I am getting the feeling there is some disbelief to my weight claim. The bike (58cm) with Sram Red, S works carbon crank, Romin 143 saddle, S works 20g each bottle cages (no bottles) and speedplay light action stainless pedals has indeed scaled at 14lbs 13ozs. I appologize for confusion as I added the Garmin 800 after the scale reading. Is there a chance the Park scale is off.... I didn't check to see if it was calibrated but, I assume it reads correctly. I will ask the LBS to verify the weight again for photographic documentation.


----------



## DS1239622 (Mar 21, 2007)

mmorales said:


> I am getting the feeling there is some disbelief to my weight claim. The bike (58cm) with Sram Red, S works carbon crank, Romin 143 saddle, S works 20g each bottle cages (no bottles) and speedplay light action stainless pedals has indeed scaled at 14lbs 13ozs. I appologize for confusion as I added the Garmin 800 after the scale reading. Is there a chance the Park scale is off.... I didn't check to see if it was calibrated but, I assume it reads correctly. I will ask the LBS to verify the weight again for photographic documentation.


I don't doubt your bikes weight at all! I just wanted to see some pics of it because I love looking at nice bikes, especially nice Tarmacs! I dont need to see a pic of the bike on the scale, just the bike itself will do!


----------



## mmorales (Apr 28, 2012)

why does it keep saying uploading file failed?? Trying to post photos and it will not let me:mad2:


----------



## PJ352 (Dec 5, 2007)

mmorales said:


> why does it keep saying uploading file failed?? Trying to post photos and it will not let me:mad2:


You probably don't have enough posts to upload pics - or the file size is exceeded.


----------



## mmorales (Apr 28, 2012)

Hope this works


----------



## mmorales (Apr 28, 2012)

There she is after the final fit and ready to go. Quick ride yesterday to ensure smooth operation and sure enough, smooth as glass. The weight difference from the old Giant and the increased stiffness is noticed straight away. The Sram Red is razor sharp and this bike accelerates like nothing else I've riden in the past. Very happy so far. I have new carbon spider and chainrings on order to convert to a compact for those hilly rides. I am also trying to find a light weight wheel set to shed some more weight. Looks like tubular is the way to go but, I am concerned about the whole glueing and flat repair that goes along with Tubular tires.

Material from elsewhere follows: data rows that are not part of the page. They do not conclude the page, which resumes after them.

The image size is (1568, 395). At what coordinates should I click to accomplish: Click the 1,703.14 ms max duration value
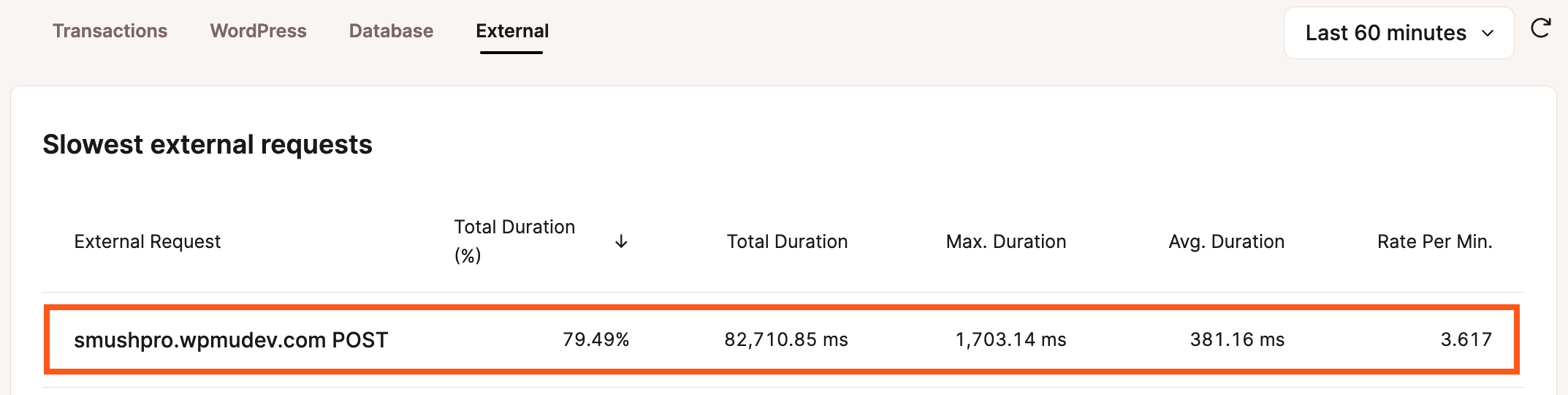coord(1011,339)
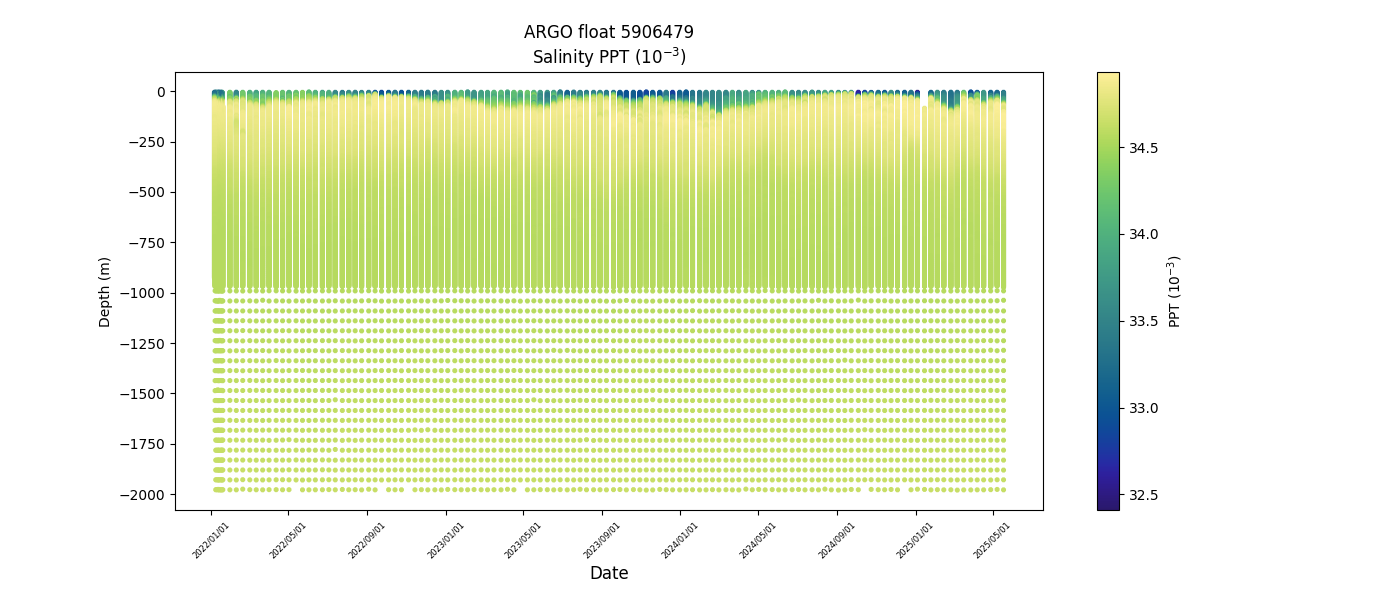Click the Depth (m) y-axis label
This screenshot has height=600, width=1400.
coord(105,291)
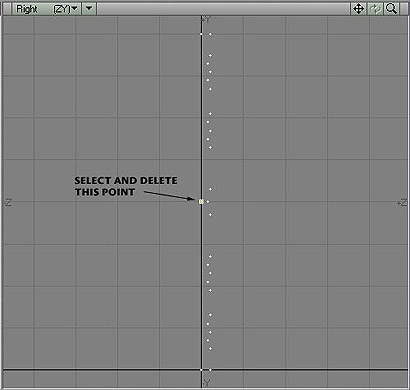Click the horizontal black ground line left of the Y axis
The width and height of the screenshot is (410, 390).
pyautogui.click(x=102, y=369)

We will see.


----------



## nismo73 (Jul 29, 2009)

A question if you don't mind...With a lot of steerer tube still there, why didn't you go with a SL3 Roubaix vs a Tarmac SL4? Was this the fitter's advice to go with a SL4?
I ask because I fit more to a Roubaix compared to a shorter head tube of the Tarmac.

Nice bike btw.


----------



## [email protected] (Jan 15, 2010)

.... this steerertube configuration is dangerous!!!!! Specialized recomends max. 40 mm spacers.... Exceeding this limit can compromise the strength of the steerer tube:

http://service.specialized.com/coll...Fork---Carbon-Road-Fork-Instruction-Guide.pdf


----------



## PJ352 (Dec 5, 2007)

[email protected] said:


> .... this steerertube configuration is dangerous!!!!! Specialized recomends max. 40 mm spacers.... Exceeding this limit can compromise the strength of the steerer tube:
> 
> http://service.specialized.com/coll...Fork---Carbon-Road-Fork-Instruction-Guide.pdf


I agree, and by the looks of the seat post, I'm thinking the minimum insertion line is exposed.

Judging by the overall setup, I'd say that bike is incorrectly sized for you, OP.


----------



## dcorn (Sep 1, 2011)

mmorales said:


> I have new carbon spider and chainrings on order to convert to a compact for those hilly rides.

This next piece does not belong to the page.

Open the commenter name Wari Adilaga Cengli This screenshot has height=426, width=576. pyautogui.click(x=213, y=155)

Um, where exactly did you order the compact carbon spider?? Many of us here have been looking for them lately with no luck.


----------



## mmorales (Apr 28, 2012)

The SL carbon road spider available in compact and standard is a dealer only item so I am told by my LBS. As far as minimum insertion line being visible on the seat post, that is a negative. The line is not exposed. The steerer tube has been cut down to allow for the maximum 40mm shim stack. Conversations took place between the LBS and engineers at Specialized over the previous height of the steerer tube, as this was a concern of mine.


----------



## mmorales (Apr 28, 2012)

carbon road spider with Aluminum bolts for compact and standard are in the following link


----------



## mmorales (Apr 28, 2012)

Specialized Bicycle Components : S-WORKS SL CARBON ROAD SPIDER


----------



## PJ352 (Dec 5, 2007)

mmorales said:


> The SL carbon road spider available in compact and standard is a dealer only item so I am told by my LBS. *As far as minimum insertion line being visible on the seat post, that is a negative. The line is not exposed. The steerer tube has been cut down to allow for the maximum 40mm shim stack*. Conversations took place between the LBS and engineers at Specialized over the previous height of the steerer tube, as this was a concern of mine.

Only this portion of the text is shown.